TEXT PROVIDED:
>> Start
My character will be from Cauldron so I've been trying to get a handle on the place. I can infer alot about the city from what you've written here but I keep comming up with more questions. Let me summarize what I think I've figured out so that you can correct any bad assumptions and then I'll move on to the questions.
From what you've written, the crater where Cauldron lies is 4 miles in diamater or about 12.5 square miles, 7 of which are city and 5.5 of which are farmland. That translates to about 4500 acres of city and 3500 acres of farmland.
According to this study ( http://dspace.mit.edu/bitstream/1721.1/11311/1/33041255.pdf [page 11] ) the average mideval city had a population density between 40ish and 70ish people per acre. I'll be generous and say Cauldron is a pleasant place that averages only 40 people per acre. That gives the city a population of around 180,000 people.
Now, it takes about 1 acre of farmland to feed a person for a year. (Actually we use about 1.2 acres per person in America. Assuming that magic solutions are approximately as effective as modern farming methods and pesticides 1 acre per person is reasonable.) Assuming that a family of 5 can handle 15 acres of farmland, we need an additional 400 square miles of farmland to feed our city plus all the additional farm workers (88,000 people or so).
That's not particularly unreasonable. The blast from Mt St. Helen's rained ash on 230 square miles surrounding the mountain, creating what should eventually be rich volcanic soil ( http://pubs.usgs.gov/fs/2000/fs036-00 ). However, the crater at St Helen's is tiny compared to the crater at Cauldron (about 2 square miles vs. Cauldron's 12.5 square miles), so we can assume that the ejected volcanic material (and resultant prime volcanic soil farmland) was significantly greater at Cauldron.
So, if my guesses are correct, Cauldron is part of a community consiting of several villages and many farm surrounding the mountain on which it resides. If you throw in some hunters, trappers, tanners, forresters and other sundry folks you get a regional population of 250,000 to 300,000 people. I think that about sums up my inferrences about Cauldron. What follows is speculation.
I can't help but wonder why people bothered to settle the mountain crater when there was so much excellent soil around the base of the mountain. Three possibilities come mind however, first, defensability, second, hot springs, third, growing climate.
Defensability is obvious. It's a lot of work to march an army up the side of a mountain and the whole valley could be defended by a wall on one side (the crater walls would make the other sides unapproachable).
Hot springs could certainly exist in the crater. a few cracks in the bedrock that went down to where the volcan was still hot could make some pleasantly hot pools. Perhaps people attribute healing properties to them. I can certainly see lords and other wealthy folks building winter homes there to take advantage of the pools.
>> End
DIRECTIVE 1:
Express the records from the line with "You are a computer-use agent." up to and including the line with "Action: click(x=426, y=125)" as a numbered list, skipping blank lines. Leave the pictures out.

RECORDS FOR THE TASK:
>> Start
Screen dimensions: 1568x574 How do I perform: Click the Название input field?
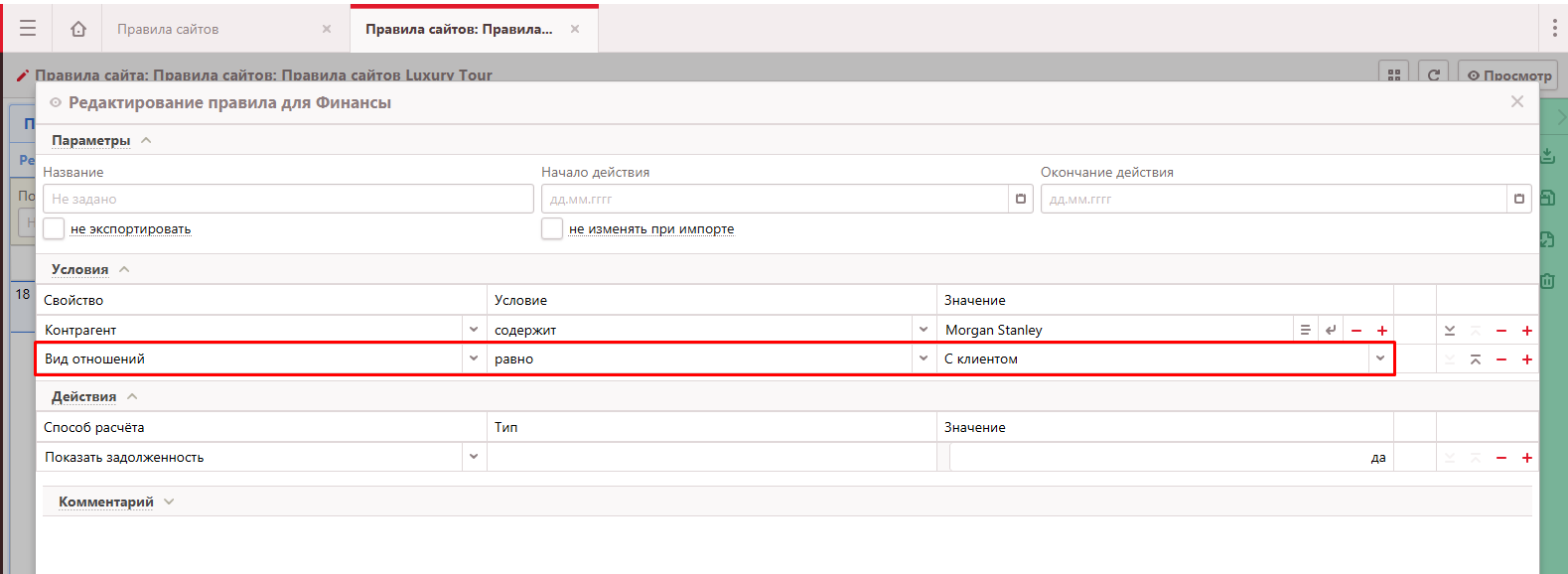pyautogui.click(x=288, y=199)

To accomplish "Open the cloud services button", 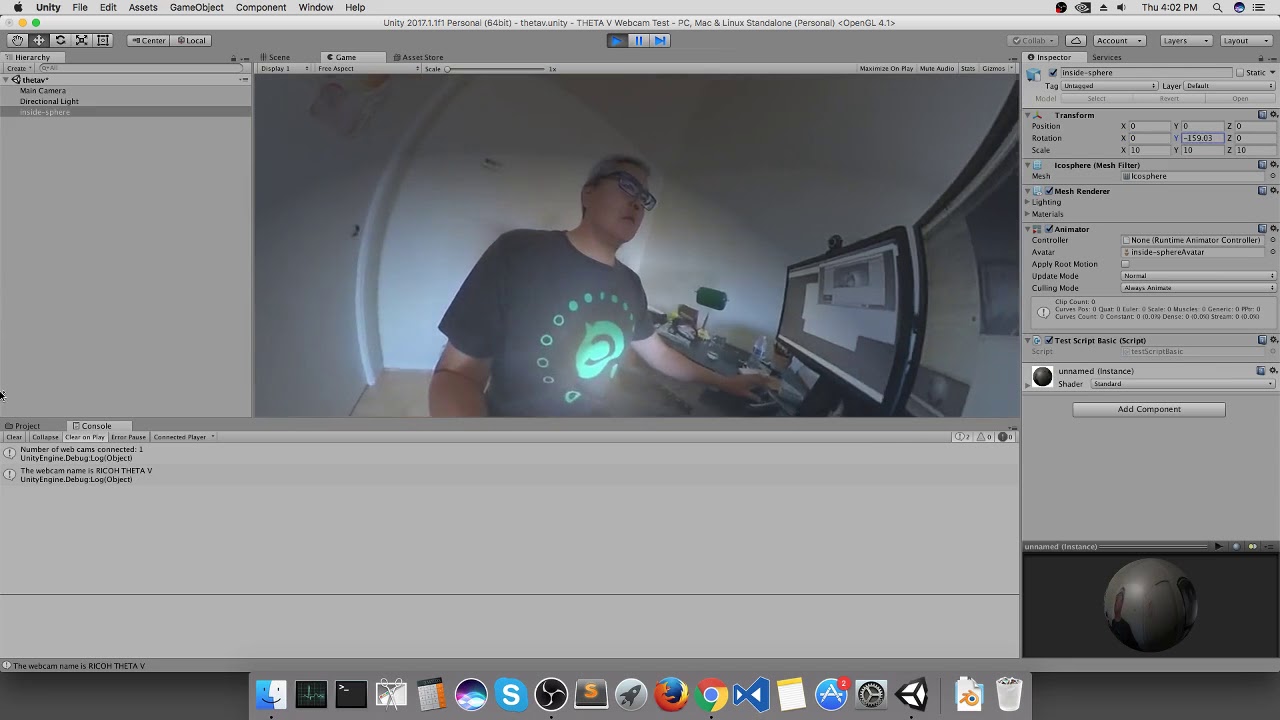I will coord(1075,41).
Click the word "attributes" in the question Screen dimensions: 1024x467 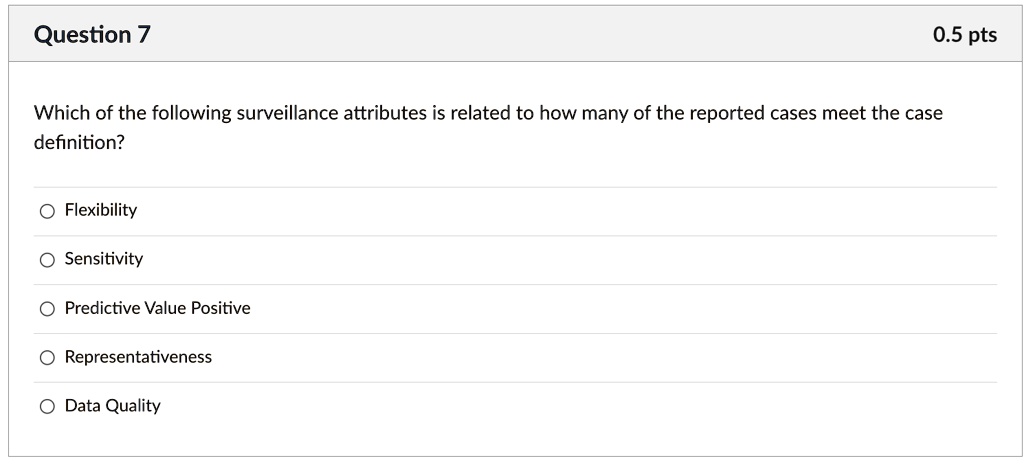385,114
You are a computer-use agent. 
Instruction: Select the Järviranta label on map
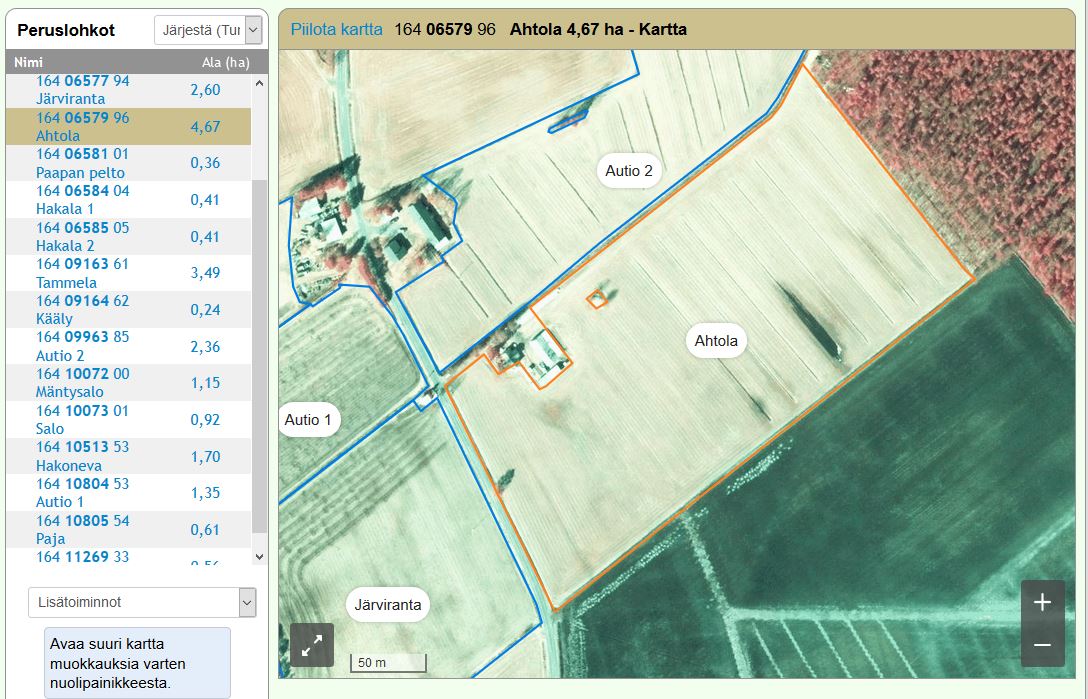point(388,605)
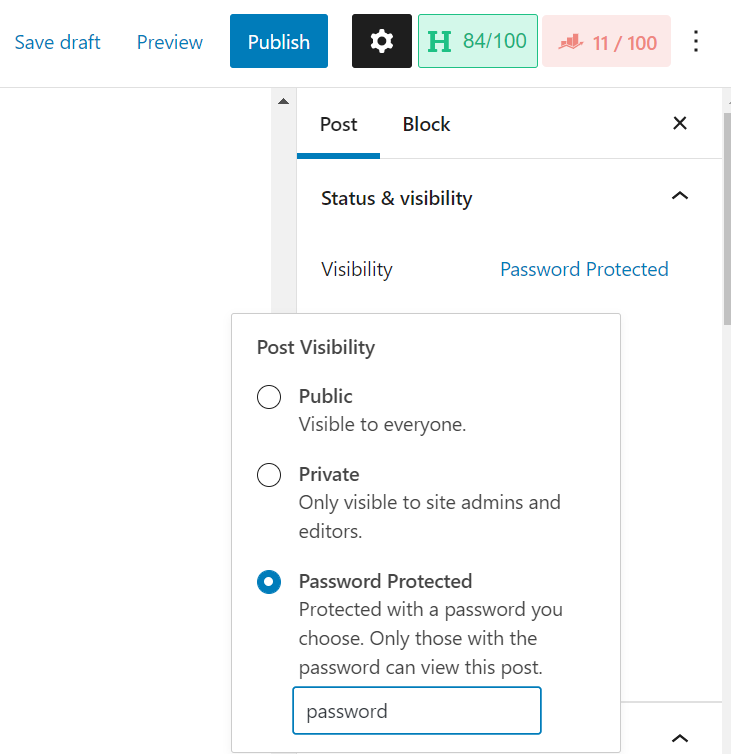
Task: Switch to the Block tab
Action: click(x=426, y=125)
>> End
>> Start
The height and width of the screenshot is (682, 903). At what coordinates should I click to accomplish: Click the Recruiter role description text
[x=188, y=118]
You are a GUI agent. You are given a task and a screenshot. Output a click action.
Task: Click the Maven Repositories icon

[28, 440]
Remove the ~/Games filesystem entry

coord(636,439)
>> End
DIRECTIVE 2:
Translate this sentence from the text about Cauldron into Spanish: "It's a lot of work to march an army up the side of a mountain and the whole valley could be defended by a wall on one side (the crater walls would make the other sides unapproachable)."

CORRECT OUTPUT 1:
1. You are a computer-use agent. 
2. Instruction: Select the Järviranta label on map
3. point(388,605)
4. Task: Switch to the Block tab
5. Action: click(x=426, y=125)

CORRECT OUTPUT 2:
Cuesta mucho trabajo hacer marchar un ejército por la ladera de una montaña, y todo el valle podría defenderse con una muralla en un lado (las paredes del cráter harían inaccesibles los demás lados).